A democracia brasileira, embora tenha sido testada ao limite em 2022, demonstra em 2026 que a impunidade não é pra quem atenta contra as instituições. O início das execuções judiciais das multas aplicadas pelo Supremo Tribunal Federal (STF) contra empresas e empresários que bloquearam rodovias marca um momento histórico de pedagogia democrática.
O que ocorreu após as eleições de 2022 não foi um “protesto”. Foi um atentado coordenado contra o direito de ir e vir, com o objetivo explícito de impedir a posse de um presidente eleito pelo voto popular. Ao paralisar rodovias, essas empresas de transporte não apenas apoiaram uma retórica golpista, mas colocaram em risco a segurança alimentar e a saúde de milhões de brasileiros, ameaçando o desabastecimento de produtos básicos e insumos hospitalares.
O valor total das multas em fase de cobrança ultrapassa os R$ 7,1 bilhões.
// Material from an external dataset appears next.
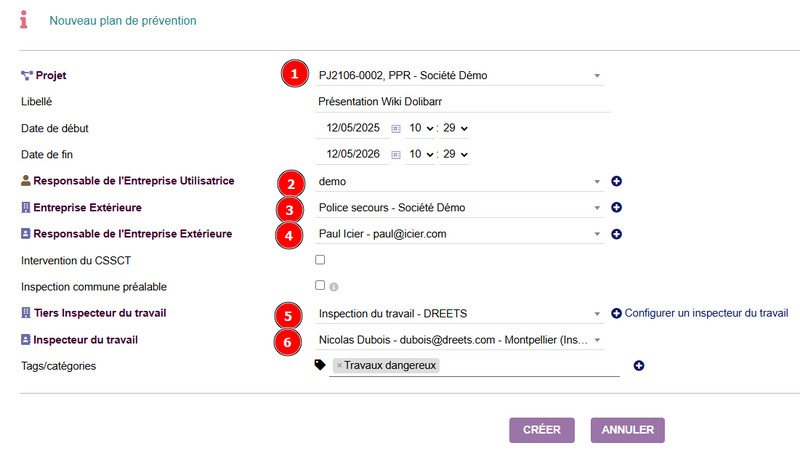Click plus icon beside Entreprise Extérieure field
800x459 pixels.
(616, 208)
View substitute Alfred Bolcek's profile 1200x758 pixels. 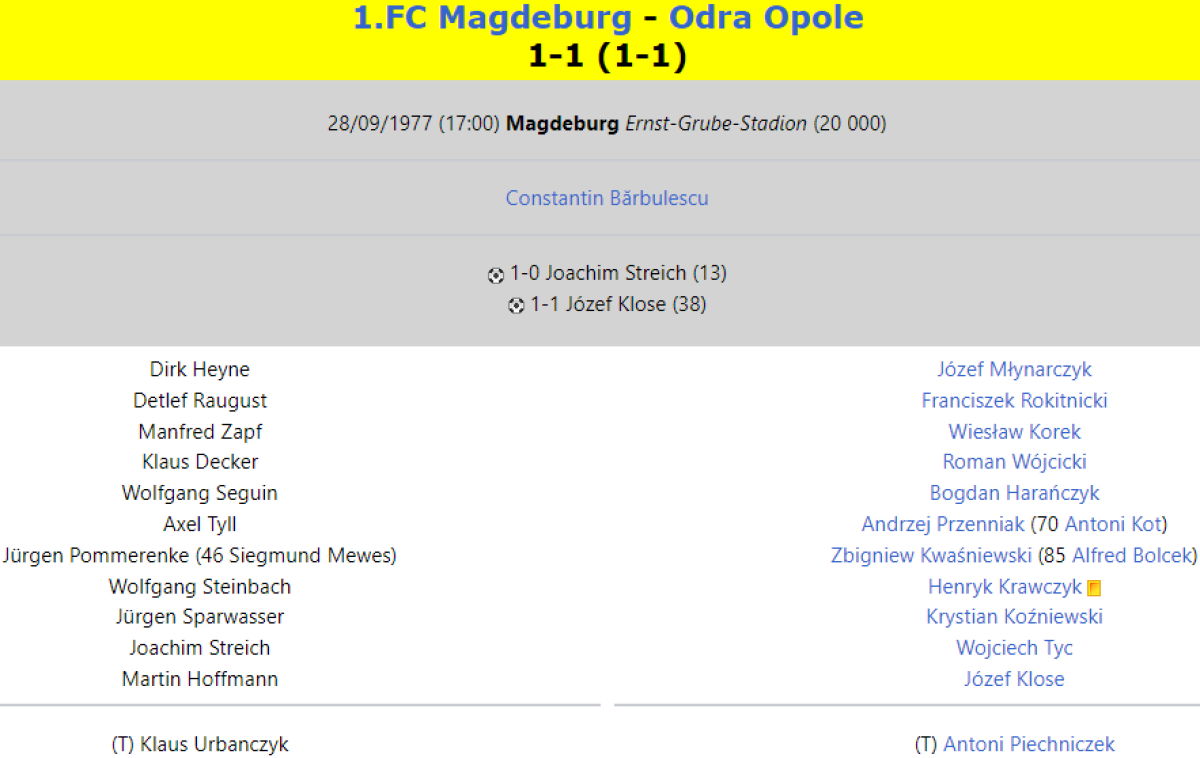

A conta é fruto de uma decisão rigorosa: a aplicação de R$ 100 mil por hora para cada veículo identificado na obstrução das vias. Para muitos desses empresários, que acreditavam estar protegidos por uma rede de influência política, o choque com a realidade veio na forma de Cartas de Ordem executadas pela Justiça Federal.
No Rio Grande do Sul, estado que foi um dos epicentros dessa mobilização antidemocrática, Empresas do setor de logística e agronegócio que disponibilizaram frotas para os bloqueios agora enfrentam cobranças que podem levar à falência.
Durante os bloqueios em 2022, diversos caminhoneiros a mando de empresários bolsonaristas foram presos em flagrante por crimes como resistência, desobediência e associação criminosa.
Mais recentemente (em maio de 2024), a PGR denunciou grupos ligados a empresas (como o Grupo Bremer de SC, com reflexos em toda a região Sul) por tentativa de abolição violenta do Estado Democrático de Direito.
Empresários gaúchos foram alvos de dezenas de mandados onde foram apreendidos celulares, documentos e até armas irregulares, comprovando que o movimento não era “espontâneo”, mas sim organizado via aplicativos de mensagem.
Ainda em novembro de 2022, o ministro Alexandre de Moraes determinou o bloqueio de contas bancárias de 43 empresas e pessoas físicas suspeitas de financiar os atos antidemocráticos. Entre elas, destacam-se várias com sede ou forte atuação no Rio Grande do Sul, como:
Carrocerias Nova Prata Ltda (Nova Prata, RS): Uma das primeiras a ter contas bloqueadas por suspeita de suporte logístico.
Comando Diesel Transp e Logística Ltda: Empresa que se tornou símbolo das investigações sobre a organização dos bloqueios.
Dalila Lermen Eireli e Transportadora Lermen: Também figuraram na lista de bens bloqueados logo após as eleições.
Sipal Indústria e Comércio: Empresa com forte presença no Sul, identificada como parte do grupo que monitorava e apoiava as paralisações.
Atualmente, a Justiça Federal do Rio Grande do Sul é uma das que mais recebeu Cartas de Ordem para iniciar as cobranças:
São pelo menos 50 ordens de execução diretas para o estado gaúcho.
Enquanto estados como Paraná e Santa Catarina têm números maiores (257 e 198, respectivamente), o valor das multas no RS é alto devido ao grande porte das transportadoras e indústrias de implementos rodoviários envolvidas. Como o processo corre em segredo de justiça, não é possível saber todas as empresas, mas é claro que nas regiões, todos sabem quem cometeu este crime de tentar semear o Caos contra a Democracia e as Instituições.
A narrativa de que “nada aconteceria” com os donos das empresas caiu por terra. O Judiciário separou os executores (quem estava no asfalto) dos financiadores (quem pagou o combustível, a alimentação e cedeu a frota).